Brain Activity in Valuation Regions while Thinking about the Future Predicts Individual Discount Rates

Nicole Cooper, Joseph W. Kable, B. Kyu Kim, and Gal Zauberman
J. Neurosci. 2013;33 13150-13156
http://www.jneurosci.org/cgi/content/abstract/33/32/13150?etoc

「未来のことを考えている」際の前頭前野腹内側部(vmPFC)及び腹側線条体(ventral striatum)の活動から、その被験者が「将来の報酬をどの程度割り引くのか」を予測できる。
報酬や意思決定とは必ずしも関係ない「未来のこと」という一般的な思考を行っている際の脳活動から「異時点間の報酬割引率」を予測できたのがポイント。

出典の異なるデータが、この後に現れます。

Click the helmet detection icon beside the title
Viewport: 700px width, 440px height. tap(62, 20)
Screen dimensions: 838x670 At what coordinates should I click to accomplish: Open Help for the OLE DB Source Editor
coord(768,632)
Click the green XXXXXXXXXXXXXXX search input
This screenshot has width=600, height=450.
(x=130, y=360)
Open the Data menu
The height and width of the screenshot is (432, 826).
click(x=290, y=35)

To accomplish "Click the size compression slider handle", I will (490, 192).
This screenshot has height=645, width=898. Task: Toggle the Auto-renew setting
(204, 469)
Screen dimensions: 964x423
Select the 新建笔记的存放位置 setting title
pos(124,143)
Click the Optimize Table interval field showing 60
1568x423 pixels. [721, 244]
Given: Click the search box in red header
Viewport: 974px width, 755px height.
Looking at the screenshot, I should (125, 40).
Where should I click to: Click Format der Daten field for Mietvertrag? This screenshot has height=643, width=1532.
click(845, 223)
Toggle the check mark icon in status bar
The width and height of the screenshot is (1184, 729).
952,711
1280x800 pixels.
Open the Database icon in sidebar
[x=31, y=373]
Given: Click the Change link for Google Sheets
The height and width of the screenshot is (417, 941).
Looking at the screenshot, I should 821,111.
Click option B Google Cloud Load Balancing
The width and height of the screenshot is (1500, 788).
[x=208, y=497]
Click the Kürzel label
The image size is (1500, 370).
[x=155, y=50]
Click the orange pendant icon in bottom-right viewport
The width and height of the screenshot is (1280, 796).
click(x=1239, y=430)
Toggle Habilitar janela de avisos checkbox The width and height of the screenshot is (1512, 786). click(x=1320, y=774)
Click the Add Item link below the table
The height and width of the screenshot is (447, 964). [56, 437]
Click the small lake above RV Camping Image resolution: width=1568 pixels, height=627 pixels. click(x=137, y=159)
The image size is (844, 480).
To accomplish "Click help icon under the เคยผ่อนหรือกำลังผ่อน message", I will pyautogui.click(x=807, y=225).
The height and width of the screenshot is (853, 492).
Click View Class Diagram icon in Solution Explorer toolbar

People vary widely in how much they discount delayed rewards, yet little is known about the sources of these differences. Here we demonstrate that neural activity in ventromedial prefrontal cortex (VMPFC) and ventral striatum (VS) when human subjects are asked to merely think about the future—specifically, to judge the subjective length of future time intervals—predicts delay discounting. High discounters showed lower activity for longer time delays, while low discounters showed the opposite pattern. Our results demonstrate that the correlation between VMPFC and VS activity and discounting occurs even in the absence of choices about future rewards, and does not depend on a person explicitly evaluating future outcomes or judging their self-relevance. This suggests a link between discounting and basic processes involved in thinking about the future, such as temporal perception. Our results also suggest that reducing impatience requires not suppression of VMPFC and VS activity altogether, but rather modulation of how these regions respond to the present versus the future.